Agriculture: le Sénat dépénalise certaines atteintes environnementales

Le Sénat a nettement élargi mardi un dispositif visant à dépénaliser certaines atteintes des agriculteurs à l'environnement, une mesure perçue comme une réponse à la colère du secteur, vivement dénoncée par la gauche.

Une amende administrative en lieu et place d'une procédure pénale jugée stigmatisante par certains agriculteurs: dans un climat de défiance vis-à-vis de l'Office de la biodiversité, la chambre haute a approuvé l'une des dispositions les plus irritantes du projet de loi d'orientation agricole.

A l'initiative de l'alliance droite-centristes majoritaire, les sénateurs ont remodelé le régime de répression de certaines atteintes à l'environnement (habitats naturels, espèces protégées, sites d'intérêt géologique...).
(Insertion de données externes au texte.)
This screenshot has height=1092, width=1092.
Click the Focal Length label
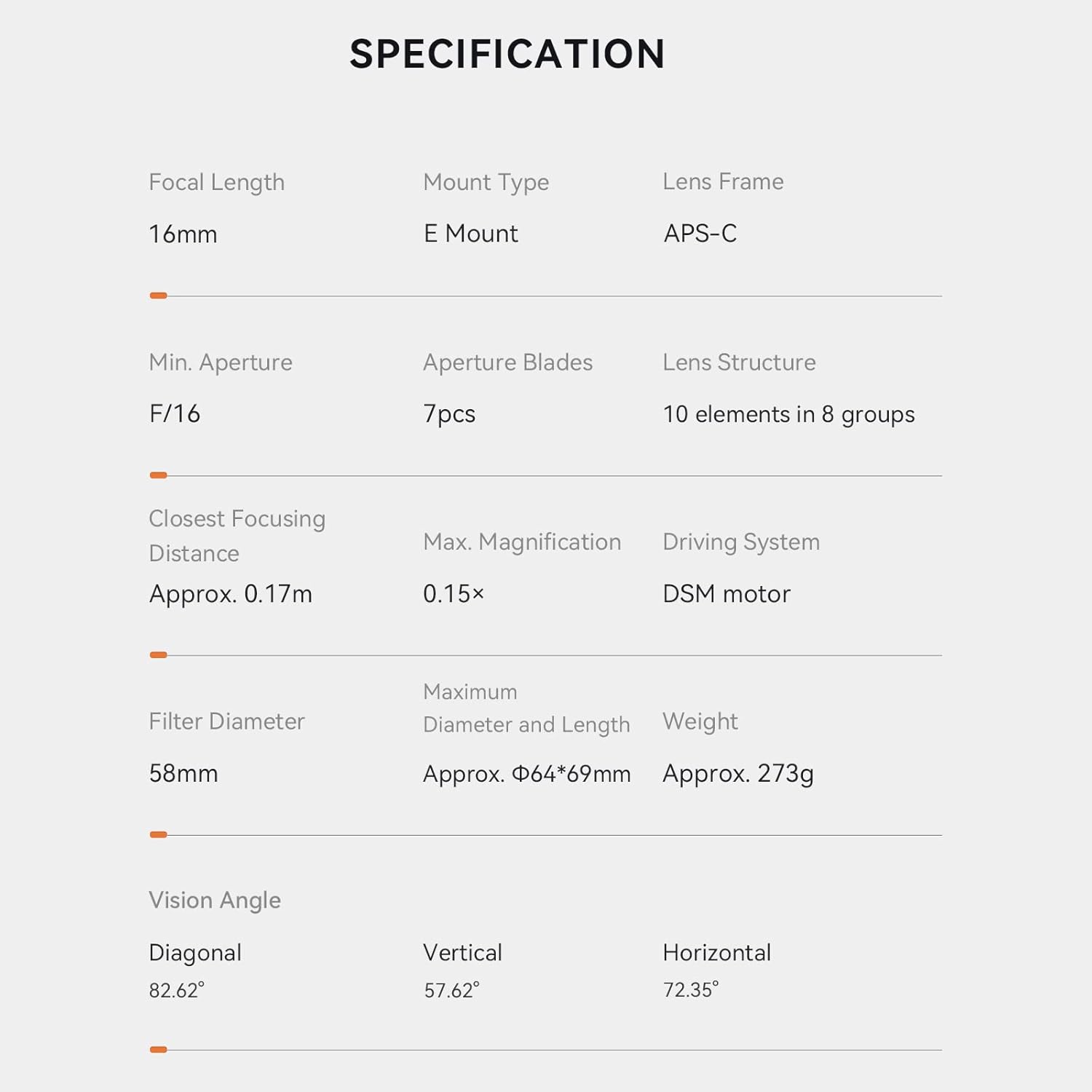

Ils prônent un régime administratif de sanction avec une amende pouvant aller jusqu'à 450 euros, au lieu de la peine maximale de trois ans d'emprisonnement et 150.000 euros d'amende prévue par le code de l'environnement.

Cet aménagement des sanctions concernerait uniquement les infractions "non-intentionnelles" et exclurait les cas de "négligence grave". Mais il est associé à un dispositif de "présomption de non-intentionnalité" pour certaines activités, jugé très inquiétant par la gauche de l'hémicycle.
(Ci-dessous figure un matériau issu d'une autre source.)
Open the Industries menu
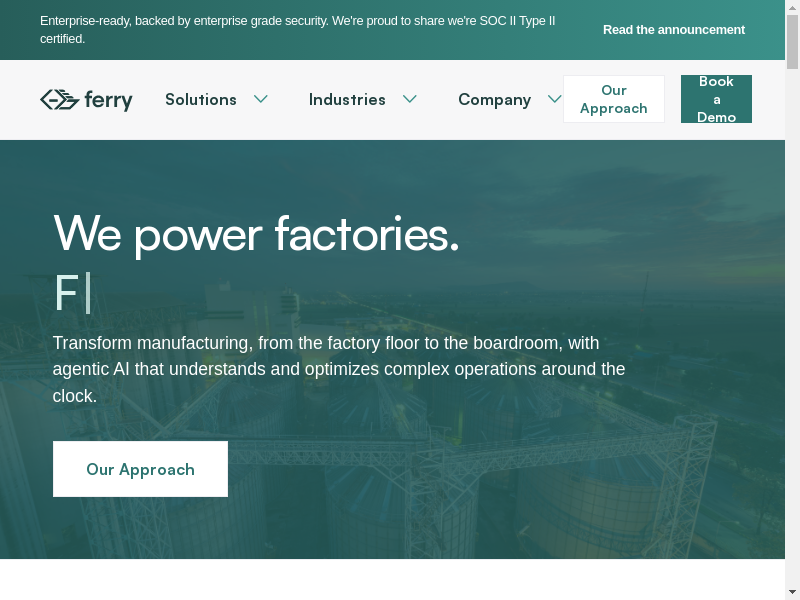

L'objectif du Sénat, "ramener du bon sens et de la réalité" au quantum des peines, s'est justifié Vincent Louault (Horizons).
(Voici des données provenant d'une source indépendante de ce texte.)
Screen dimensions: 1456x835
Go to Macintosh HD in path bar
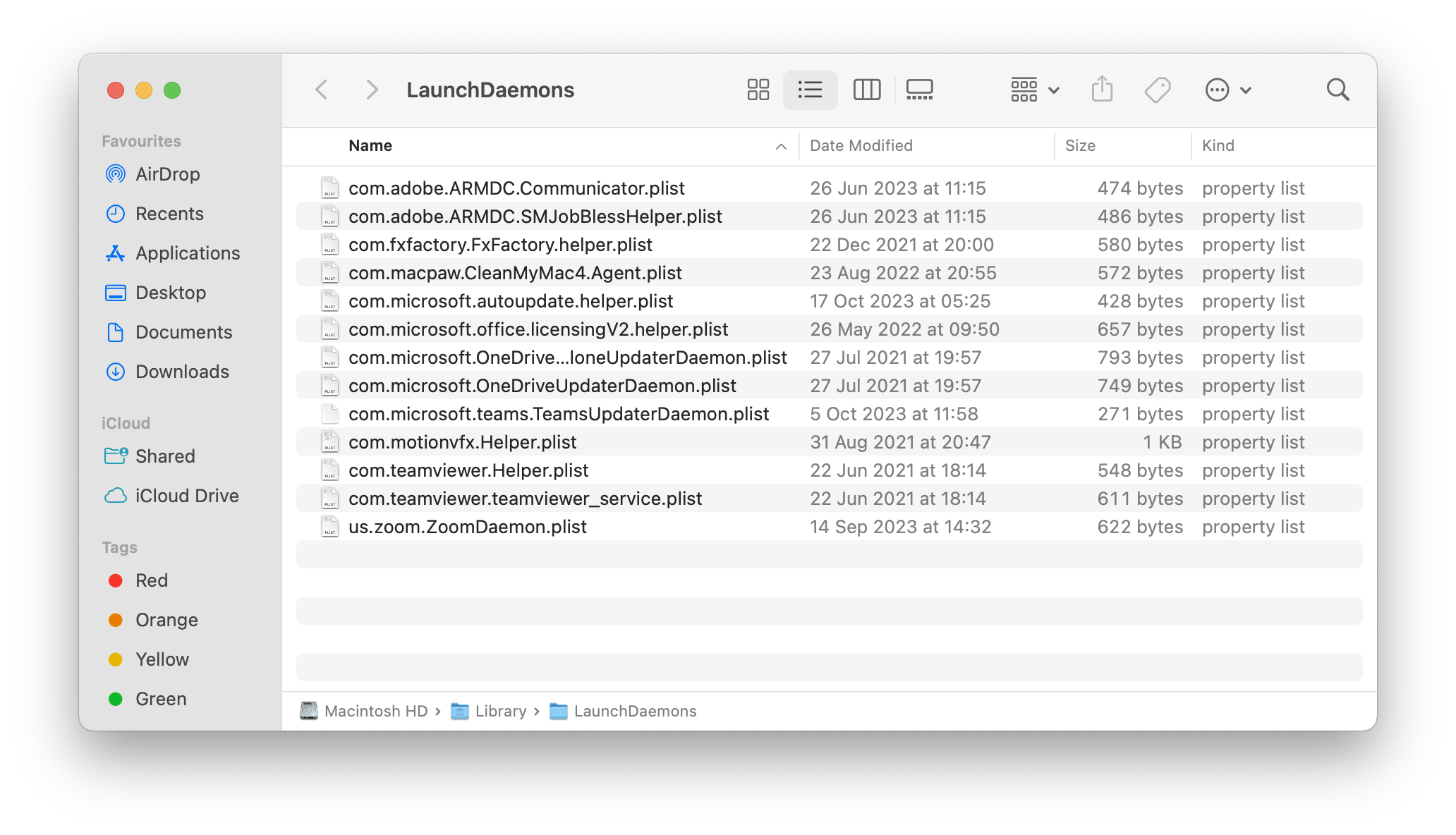coord(375,711)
Cette mesure va beaucoup plus loin que le dispositif adopté en première lecture à l'Assemblée, qui se bornait à insérer une notion d'intentionnalité dans certaines infractions. La gauche, minoritaire, s'est montrée hostile, dénonçant "une offensive contre le droit de l'environnement".

Le socialiste Michaël Weber a craint que le mécanisme encourage "le contournement des sanctions", quand l'écologiste Yannick Jadot a fustigé "un négationnisme de l'effondrement de la biodiversité", s'attirant les protestations de la droite et de la ministre de l'Agriculture Annie Genevard (LR).

Cette dernière a défendu l'ambition gouvernementale de "reconnaître un droit à l'erreur" pour les agriculteurs, susceptible "d'apporter une réponse de terrain à des situations mal vécues" lors de contrôles.

Elle s'est néanmoins opposée à la rédaction élargie du Sénat estimant la version de l'Assemblée, "plus cohérente et sécurisée juridiquement".

- Salon à l'horizon -

Un autre débat passionné s'est tenu sur la question sensible des haies, avec l'adoption d'un article-clé censé créer un cadre réglementaire simplifié pour les agriculteurs, notamment pour des opérations impliquant la destruction d'une haie.

"J'ai l'impression qu'on va mettre en place quand même un monstre", a piqué Vincent Louault, ne souhaitant pas soutenir l'article.

Le gouvernement a tenté sans succès d'assouplir le délai imposé à l'administration pour rendre un avis, les écologistes essayant aussi en vain de faire remonter le montant d'une amende prévue par le texte. A l'inverse les sénateurs ont adopté des amendements pour élargir certaines conditions permettant la destruction d'une haie.

Contre l'avis du gouvernement les sénateurs ont également maintenu un article prévoyant d'exclure les bâtiments agricoles du décompte de l'artificialisation des sols, alors que la droite multiplie les offensives contre le dispositif "zéro artificialisation nette" (ZAN).

En soutien au projet "Agoralim" de création de plateformes logistiques dans le Val d'Oise, réponse à la saturation anticipée du marché de Rungis, les sénateurs ont adopté un amendement pour étendre jusqu'en 2068 (contre 2049) une mission de service publique confiée à Semmaris, autorité gestionnaire de Rungis, "pour permettre l'amortissement des investissements".

Le gouvernement a lui fait adopter un amendement prévoyant un "cahier des charges" encadrant ces investissements.

Députés et sénateurs devront se mettre d'accord sur un texte de compromis dans les prochains jours, alors que le gouvernement aimerait une adoption définitive du projet de loi à temps pour le Salon de l'agriculture qui s'ouvre le 22 février.